Mishnà su 'Eruvin 4:7
מִי שֶׁבָּא בַדֶּרֶךְ וְחָשְׁכָה לוֹ, וְהָיָה מַכִּיר אִילָן אוֹ גָדֵר, וְאָמַר, שְׁבִיתָתִי תַחְתָּיו, לֹא אָמַר כְּלוּם. שְׁבִיתָתִי בְעִקָּרוֹ, מְהַלֵּךְ מִמְּקוֹם רַגְלָיו וְעַד עִקָּרוֹ אַלְפַּיִם אַמָּה, וּמֵעִקָּרוֹ וְעַד בֵּיתוֹ אַלְפַּיִם אַמָּה. נִמְצָא מְהַלֵּךְ מִשֶּׁחֲשֵׁכָה אַרְבַּעַת אֲלָפִים אַמָּה:
Se uno fosse sulla strada, e cominciasse a fare buio, e riconobbe un albero o una recinzione [che avrebbe potuto raggiungere prima che diventasse buio, ma era affaticato e desiderava riposare al suo posto], e disse : "La mia abitazione è sotto di essa", non ha detto nulla. [Dal momento che non ha chiarito quali quattro cubiti ha scelto sotto l'albero, questo non costituisce (acquisizione di) abitazione, e ha solo quattro cubiti dove si trova. Perché non ha acquisito l'abitazione al suo posto, poiché ha "sradicato" quell'intenzione. E allo stesso modo, non l'ha acquisito sotto l'albero. Questo è così solo quando ci sono otto cubiti o più sotto l'albero, nel qual caso si potrebbe dire che ha scelto un lato o l'altro, in modo che non ci sia una designazione specifica.
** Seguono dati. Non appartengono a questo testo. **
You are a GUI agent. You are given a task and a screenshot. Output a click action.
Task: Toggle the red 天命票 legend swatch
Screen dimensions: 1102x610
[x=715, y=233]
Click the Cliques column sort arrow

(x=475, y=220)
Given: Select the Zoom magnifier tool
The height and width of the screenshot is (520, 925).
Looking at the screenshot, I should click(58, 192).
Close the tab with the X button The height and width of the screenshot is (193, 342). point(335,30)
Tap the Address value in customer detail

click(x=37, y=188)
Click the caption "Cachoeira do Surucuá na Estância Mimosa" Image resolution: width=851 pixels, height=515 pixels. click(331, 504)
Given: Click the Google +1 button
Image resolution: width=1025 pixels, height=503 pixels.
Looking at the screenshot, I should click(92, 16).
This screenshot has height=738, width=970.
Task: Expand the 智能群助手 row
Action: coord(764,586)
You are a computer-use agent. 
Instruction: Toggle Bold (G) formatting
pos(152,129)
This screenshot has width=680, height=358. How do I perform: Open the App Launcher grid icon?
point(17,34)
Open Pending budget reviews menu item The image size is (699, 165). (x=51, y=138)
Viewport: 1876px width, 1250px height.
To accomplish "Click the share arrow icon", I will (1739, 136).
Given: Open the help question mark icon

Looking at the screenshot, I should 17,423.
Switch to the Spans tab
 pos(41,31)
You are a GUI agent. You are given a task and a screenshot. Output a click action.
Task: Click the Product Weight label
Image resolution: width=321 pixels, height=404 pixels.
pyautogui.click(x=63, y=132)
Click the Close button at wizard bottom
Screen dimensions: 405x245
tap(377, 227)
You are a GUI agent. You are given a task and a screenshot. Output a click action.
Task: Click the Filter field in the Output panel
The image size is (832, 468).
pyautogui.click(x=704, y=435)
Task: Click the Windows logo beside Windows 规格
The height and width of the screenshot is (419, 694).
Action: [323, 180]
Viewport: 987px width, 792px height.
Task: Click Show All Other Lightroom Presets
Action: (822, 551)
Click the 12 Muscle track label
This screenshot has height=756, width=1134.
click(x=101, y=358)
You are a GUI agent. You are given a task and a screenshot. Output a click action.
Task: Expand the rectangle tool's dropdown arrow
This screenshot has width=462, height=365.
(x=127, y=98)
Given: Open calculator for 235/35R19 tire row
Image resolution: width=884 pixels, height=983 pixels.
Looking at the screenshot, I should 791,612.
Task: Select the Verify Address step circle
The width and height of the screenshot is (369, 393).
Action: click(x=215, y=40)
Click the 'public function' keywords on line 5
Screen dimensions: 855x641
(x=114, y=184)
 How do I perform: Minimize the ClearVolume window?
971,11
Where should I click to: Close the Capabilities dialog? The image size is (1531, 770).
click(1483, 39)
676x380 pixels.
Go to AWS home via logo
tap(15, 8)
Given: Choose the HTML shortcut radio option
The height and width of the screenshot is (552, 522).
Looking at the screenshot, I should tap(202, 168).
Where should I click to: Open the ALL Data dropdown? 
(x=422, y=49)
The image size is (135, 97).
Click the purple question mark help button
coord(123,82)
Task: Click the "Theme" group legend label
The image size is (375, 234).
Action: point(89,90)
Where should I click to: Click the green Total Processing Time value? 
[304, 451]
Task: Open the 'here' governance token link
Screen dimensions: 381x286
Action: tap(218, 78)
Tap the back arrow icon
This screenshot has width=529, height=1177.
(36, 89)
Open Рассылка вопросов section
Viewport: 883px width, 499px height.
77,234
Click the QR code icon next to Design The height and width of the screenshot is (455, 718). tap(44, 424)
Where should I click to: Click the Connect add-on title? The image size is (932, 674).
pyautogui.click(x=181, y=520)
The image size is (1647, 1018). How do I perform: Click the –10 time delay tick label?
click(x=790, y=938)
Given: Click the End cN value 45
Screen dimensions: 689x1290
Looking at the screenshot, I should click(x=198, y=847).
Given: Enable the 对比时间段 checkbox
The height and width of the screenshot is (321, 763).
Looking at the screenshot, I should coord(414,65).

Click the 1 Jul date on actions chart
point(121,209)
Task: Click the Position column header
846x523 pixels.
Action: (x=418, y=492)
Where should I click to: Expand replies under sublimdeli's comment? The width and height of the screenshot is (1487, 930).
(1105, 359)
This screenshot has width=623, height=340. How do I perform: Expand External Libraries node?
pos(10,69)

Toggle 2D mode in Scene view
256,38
Ma con sette cubiti, per forza, "parte della sua casa" (cioè abitazione) si distingue nel cubito medio. Perché se ha scelto quattro cubiti nel mezzo dell'albero, è (parte) di loro; e se (ha scelto quattro cubiti) su entrambi i lati, è di loro— in modo che acquisisca l'abitazione lì.] (Se ha detto :) "La mia abitazione è al suo tronco", [(Dal momento che ha designato il posto, quell'abitazione acquisisce per lui)], cammina a una distanza di duemila cubiti dai suoi piedi fino al suo tronco, e dal suo tronco fino alla sua casa, duemila cubiti — così che quando scende l'oscurità, ha percorso una distanza di quattromila cubiti.